Let me back up a second. CocoaVia candy bars do contain lots of heart-healthy ingredients. They include plant sterols, which lower blood cholesterols when eaten in specific quantities twice a day, as long as you continue to eat them. (Sterols are also found in orange juice, granola bars and margarines.)
Each CocoaVia bar also contains flavanols or phytochemicals with antioxidant benefits and added heart-healthy vitamins and minerals.
But even with all that, I can't recommend eating two of these daily. That's because these are still candy bars, and two a day will be sure to promote an expanding waistline. What I can recommend is that people who regularly eat candy bars consider eating one of these new CocoaVia products instead.
Carolyn: The too-good-to-be-true research showing the heart benefits of eating dark chocolate is now starting to produce some similarly too-good-to-be-believed chocolate products.
MasterFoods' CocoaVia line starts with the idea of the healthful flavanols in dark chocolate and includes other good-for-you ingredients like soy, blueberries, nuts and calcium.
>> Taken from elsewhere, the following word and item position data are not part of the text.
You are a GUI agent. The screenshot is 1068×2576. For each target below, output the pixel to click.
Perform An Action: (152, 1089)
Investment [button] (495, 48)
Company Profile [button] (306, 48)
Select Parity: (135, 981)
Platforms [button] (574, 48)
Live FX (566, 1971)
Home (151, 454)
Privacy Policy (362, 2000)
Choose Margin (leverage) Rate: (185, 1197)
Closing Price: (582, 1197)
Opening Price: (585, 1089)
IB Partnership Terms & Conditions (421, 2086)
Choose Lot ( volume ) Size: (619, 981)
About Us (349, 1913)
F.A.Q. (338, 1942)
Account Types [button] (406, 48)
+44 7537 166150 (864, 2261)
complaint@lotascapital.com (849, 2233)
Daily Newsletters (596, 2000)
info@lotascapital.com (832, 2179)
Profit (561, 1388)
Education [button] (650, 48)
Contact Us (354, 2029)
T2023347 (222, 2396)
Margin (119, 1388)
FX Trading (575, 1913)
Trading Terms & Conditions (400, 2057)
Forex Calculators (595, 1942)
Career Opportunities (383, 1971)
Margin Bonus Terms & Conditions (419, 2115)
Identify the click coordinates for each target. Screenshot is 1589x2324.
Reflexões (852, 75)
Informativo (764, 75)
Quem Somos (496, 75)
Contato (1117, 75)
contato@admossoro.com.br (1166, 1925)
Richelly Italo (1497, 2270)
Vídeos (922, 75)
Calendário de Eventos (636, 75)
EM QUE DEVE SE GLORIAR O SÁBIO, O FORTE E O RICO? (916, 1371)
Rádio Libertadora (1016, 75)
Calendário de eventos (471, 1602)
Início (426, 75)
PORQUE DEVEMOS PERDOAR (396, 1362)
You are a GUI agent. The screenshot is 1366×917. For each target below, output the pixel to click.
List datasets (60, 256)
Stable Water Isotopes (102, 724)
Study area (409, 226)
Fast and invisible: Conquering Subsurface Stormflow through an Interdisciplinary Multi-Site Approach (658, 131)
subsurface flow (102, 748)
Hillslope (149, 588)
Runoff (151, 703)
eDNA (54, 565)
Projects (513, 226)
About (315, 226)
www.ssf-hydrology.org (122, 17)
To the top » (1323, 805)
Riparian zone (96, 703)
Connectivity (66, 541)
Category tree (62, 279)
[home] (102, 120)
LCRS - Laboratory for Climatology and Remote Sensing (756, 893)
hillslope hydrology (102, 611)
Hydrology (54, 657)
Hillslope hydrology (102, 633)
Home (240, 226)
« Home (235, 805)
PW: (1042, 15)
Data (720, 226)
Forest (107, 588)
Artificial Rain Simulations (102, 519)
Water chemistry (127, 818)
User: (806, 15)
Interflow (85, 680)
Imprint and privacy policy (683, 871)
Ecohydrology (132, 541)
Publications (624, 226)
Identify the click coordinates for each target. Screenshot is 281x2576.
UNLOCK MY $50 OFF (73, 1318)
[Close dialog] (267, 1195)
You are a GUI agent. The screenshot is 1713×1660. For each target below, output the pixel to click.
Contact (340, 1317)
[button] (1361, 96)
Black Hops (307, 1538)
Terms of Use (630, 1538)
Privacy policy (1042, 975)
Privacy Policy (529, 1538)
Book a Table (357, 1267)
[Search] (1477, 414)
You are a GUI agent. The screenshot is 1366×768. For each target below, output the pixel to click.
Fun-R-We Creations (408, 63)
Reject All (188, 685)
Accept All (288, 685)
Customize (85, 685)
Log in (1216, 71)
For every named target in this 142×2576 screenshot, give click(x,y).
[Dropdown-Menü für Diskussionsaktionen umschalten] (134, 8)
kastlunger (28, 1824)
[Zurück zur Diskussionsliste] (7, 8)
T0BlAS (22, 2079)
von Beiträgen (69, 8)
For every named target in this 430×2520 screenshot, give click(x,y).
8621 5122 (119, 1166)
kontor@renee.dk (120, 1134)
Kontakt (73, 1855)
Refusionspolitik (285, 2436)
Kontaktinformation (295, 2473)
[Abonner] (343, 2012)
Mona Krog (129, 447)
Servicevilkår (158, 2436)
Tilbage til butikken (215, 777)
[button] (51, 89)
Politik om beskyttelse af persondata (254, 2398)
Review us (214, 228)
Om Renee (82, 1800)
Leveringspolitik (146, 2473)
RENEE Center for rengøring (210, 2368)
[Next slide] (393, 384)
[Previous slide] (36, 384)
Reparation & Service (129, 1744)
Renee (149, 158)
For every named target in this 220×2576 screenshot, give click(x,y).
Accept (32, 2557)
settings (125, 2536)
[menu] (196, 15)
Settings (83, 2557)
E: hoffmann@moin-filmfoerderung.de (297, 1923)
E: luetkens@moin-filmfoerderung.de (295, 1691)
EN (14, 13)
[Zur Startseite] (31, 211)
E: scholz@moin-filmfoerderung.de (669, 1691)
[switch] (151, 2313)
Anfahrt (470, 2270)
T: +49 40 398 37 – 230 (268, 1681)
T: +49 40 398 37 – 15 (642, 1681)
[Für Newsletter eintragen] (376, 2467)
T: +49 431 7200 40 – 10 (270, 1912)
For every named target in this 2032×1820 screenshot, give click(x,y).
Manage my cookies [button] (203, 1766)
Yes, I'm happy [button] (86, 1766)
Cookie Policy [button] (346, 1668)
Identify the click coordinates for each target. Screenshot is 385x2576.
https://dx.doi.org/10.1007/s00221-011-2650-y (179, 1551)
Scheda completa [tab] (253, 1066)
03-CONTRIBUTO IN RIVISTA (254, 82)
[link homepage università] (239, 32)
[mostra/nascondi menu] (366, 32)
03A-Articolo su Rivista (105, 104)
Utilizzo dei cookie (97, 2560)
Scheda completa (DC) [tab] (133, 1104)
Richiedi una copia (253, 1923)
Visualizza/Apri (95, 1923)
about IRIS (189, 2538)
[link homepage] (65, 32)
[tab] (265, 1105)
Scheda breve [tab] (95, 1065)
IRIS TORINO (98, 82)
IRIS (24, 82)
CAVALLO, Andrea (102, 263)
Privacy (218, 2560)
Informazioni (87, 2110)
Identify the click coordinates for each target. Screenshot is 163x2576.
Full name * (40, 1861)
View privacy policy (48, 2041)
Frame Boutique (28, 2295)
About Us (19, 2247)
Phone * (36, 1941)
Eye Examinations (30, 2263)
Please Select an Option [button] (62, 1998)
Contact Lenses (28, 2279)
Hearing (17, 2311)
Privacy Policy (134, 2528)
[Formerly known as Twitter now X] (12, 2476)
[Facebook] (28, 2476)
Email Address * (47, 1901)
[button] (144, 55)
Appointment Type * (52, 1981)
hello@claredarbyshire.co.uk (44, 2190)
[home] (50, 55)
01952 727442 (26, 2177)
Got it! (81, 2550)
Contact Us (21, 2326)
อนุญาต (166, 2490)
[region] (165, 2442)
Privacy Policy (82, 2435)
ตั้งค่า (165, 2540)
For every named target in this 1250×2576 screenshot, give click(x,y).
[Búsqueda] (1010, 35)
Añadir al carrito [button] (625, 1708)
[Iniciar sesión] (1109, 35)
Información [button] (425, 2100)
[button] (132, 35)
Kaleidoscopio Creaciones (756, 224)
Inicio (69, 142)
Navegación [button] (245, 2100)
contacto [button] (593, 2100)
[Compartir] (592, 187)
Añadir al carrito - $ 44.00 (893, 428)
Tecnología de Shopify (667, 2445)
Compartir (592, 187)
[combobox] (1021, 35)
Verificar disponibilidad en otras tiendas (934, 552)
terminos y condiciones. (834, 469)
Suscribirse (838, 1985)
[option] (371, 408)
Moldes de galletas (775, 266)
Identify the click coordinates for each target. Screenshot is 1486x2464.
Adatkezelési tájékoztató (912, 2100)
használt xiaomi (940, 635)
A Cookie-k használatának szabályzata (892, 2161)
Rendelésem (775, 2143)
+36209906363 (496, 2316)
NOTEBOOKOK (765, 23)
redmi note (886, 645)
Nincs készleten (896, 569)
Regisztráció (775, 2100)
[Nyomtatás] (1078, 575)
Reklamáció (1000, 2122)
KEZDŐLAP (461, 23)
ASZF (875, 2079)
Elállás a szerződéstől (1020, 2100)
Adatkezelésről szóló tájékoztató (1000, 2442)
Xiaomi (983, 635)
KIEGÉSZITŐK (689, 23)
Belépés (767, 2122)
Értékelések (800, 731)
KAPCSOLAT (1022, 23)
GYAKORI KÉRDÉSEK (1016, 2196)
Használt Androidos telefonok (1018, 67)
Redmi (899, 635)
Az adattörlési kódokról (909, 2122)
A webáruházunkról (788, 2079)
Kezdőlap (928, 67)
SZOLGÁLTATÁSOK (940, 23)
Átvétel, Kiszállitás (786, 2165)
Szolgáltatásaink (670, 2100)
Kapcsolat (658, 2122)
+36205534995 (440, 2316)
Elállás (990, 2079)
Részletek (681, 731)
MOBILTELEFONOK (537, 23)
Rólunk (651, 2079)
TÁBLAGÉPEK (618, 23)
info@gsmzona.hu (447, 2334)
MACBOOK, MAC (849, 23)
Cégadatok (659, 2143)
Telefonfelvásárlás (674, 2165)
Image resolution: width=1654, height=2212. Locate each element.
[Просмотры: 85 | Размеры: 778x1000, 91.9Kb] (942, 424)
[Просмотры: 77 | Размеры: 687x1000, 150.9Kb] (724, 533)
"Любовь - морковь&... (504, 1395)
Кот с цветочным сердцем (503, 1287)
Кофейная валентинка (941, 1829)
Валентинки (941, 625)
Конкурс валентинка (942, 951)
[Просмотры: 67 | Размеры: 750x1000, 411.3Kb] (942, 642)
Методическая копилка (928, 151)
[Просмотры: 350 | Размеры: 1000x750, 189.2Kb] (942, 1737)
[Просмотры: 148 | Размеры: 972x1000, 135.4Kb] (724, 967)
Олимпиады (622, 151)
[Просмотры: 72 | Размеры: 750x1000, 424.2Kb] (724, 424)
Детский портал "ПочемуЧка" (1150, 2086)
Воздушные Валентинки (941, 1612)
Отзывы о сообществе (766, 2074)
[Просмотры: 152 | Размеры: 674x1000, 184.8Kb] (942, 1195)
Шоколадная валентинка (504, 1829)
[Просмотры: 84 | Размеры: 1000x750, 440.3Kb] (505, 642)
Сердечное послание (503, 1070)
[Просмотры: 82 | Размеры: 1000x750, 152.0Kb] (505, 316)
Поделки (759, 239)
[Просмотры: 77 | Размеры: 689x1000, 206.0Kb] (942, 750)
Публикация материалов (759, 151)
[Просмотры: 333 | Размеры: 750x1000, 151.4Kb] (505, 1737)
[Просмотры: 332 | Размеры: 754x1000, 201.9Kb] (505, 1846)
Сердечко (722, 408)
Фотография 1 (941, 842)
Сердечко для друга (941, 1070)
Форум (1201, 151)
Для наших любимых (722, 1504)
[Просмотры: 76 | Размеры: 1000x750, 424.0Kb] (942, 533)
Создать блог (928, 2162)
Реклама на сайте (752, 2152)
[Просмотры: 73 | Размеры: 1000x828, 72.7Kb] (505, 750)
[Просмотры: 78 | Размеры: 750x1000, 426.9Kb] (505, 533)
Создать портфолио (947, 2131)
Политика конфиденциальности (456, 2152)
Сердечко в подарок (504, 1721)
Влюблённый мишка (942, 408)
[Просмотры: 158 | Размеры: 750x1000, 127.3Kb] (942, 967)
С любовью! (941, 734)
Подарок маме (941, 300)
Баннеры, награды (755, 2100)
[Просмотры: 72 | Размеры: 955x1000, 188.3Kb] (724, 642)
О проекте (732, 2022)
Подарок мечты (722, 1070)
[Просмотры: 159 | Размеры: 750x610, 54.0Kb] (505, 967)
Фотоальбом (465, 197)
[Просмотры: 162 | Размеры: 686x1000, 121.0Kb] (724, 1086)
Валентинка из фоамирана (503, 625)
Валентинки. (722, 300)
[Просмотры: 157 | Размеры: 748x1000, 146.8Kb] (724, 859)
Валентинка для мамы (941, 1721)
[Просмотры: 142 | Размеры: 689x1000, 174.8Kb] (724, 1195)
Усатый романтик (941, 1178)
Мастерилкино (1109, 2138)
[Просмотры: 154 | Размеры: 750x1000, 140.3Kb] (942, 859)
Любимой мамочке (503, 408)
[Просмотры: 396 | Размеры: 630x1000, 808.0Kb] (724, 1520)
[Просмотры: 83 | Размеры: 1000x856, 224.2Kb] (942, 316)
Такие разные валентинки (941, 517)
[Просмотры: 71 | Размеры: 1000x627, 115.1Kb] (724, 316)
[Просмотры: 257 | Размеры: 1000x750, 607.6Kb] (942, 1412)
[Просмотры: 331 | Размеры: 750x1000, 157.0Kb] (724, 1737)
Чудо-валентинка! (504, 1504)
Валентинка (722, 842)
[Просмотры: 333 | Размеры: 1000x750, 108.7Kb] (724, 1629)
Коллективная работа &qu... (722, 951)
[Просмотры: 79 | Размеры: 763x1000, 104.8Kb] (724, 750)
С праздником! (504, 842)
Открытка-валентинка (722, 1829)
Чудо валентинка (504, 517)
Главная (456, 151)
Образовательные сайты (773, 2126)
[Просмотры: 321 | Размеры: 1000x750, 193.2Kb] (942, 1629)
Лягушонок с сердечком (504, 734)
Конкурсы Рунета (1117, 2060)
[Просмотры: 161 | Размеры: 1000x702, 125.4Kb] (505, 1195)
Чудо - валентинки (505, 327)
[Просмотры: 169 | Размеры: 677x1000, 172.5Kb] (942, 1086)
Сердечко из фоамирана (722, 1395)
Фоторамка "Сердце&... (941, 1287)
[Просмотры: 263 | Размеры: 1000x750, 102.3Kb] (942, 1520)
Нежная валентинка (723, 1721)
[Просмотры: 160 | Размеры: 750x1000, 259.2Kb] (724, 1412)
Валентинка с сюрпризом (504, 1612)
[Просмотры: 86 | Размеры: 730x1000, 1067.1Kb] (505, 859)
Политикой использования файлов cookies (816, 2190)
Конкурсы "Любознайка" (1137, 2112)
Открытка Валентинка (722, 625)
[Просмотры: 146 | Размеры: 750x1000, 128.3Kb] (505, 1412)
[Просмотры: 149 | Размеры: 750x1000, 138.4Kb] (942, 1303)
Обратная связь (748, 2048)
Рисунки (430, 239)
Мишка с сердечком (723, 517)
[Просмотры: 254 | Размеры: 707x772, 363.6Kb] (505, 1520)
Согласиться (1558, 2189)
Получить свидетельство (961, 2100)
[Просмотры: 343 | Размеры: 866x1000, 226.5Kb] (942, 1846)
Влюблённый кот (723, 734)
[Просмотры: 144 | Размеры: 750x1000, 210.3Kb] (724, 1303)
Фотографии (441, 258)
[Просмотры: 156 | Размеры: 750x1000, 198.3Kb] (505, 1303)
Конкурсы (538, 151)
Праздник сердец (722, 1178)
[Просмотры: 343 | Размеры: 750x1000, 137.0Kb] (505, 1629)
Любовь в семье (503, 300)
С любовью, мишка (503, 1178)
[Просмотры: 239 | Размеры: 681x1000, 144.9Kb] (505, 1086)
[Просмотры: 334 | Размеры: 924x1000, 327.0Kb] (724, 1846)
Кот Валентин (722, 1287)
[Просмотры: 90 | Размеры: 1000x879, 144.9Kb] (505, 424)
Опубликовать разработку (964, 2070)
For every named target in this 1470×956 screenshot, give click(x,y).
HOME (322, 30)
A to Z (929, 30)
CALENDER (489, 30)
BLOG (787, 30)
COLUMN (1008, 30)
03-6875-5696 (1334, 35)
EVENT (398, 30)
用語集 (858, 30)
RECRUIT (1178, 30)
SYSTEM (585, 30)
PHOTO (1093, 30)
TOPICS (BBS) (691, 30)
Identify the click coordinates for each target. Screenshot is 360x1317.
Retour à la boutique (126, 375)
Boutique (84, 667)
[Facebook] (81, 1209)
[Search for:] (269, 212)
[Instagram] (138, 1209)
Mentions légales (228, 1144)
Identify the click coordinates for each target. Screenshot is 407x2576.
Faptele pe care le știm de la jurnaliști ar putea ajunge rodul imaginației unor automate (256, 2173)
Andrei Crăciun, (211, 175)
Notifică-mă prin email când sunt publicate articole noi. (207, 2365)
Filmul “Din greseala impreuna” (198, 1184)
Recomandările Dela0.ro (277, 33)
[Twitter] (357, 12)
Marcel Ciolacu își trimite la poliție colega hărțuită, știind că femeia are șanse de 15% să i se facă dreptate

And it offers small portion sizes.
The thin, segmented chocolate bars, for instance, have only 100 calories and are delicious, if you like bittersweet chocolate. These include a Nestle Crunch copycat with soy crisps that thankfully lend texture and no soy taste, and Chocolate Blueberry, which sounds a lot weirder than it tastes (like chocolate-covered cherries, without the juice).
The CocoaVia snack bars are also fine for what they are, which is more of a grain-based granola bar than straight chocolate, and therefore less of a treat. They are like half-sized versions of the tastiest energy bars (i.e., Luna).
The chocolate-covered almonds are like the chocolate-covered raisins and peanuts bridge mix, except that the hard chocolate coating is dark rather than milk. It's a very satisfactory replacement for a bag of Peanut M&M's, with 100 fewer calories.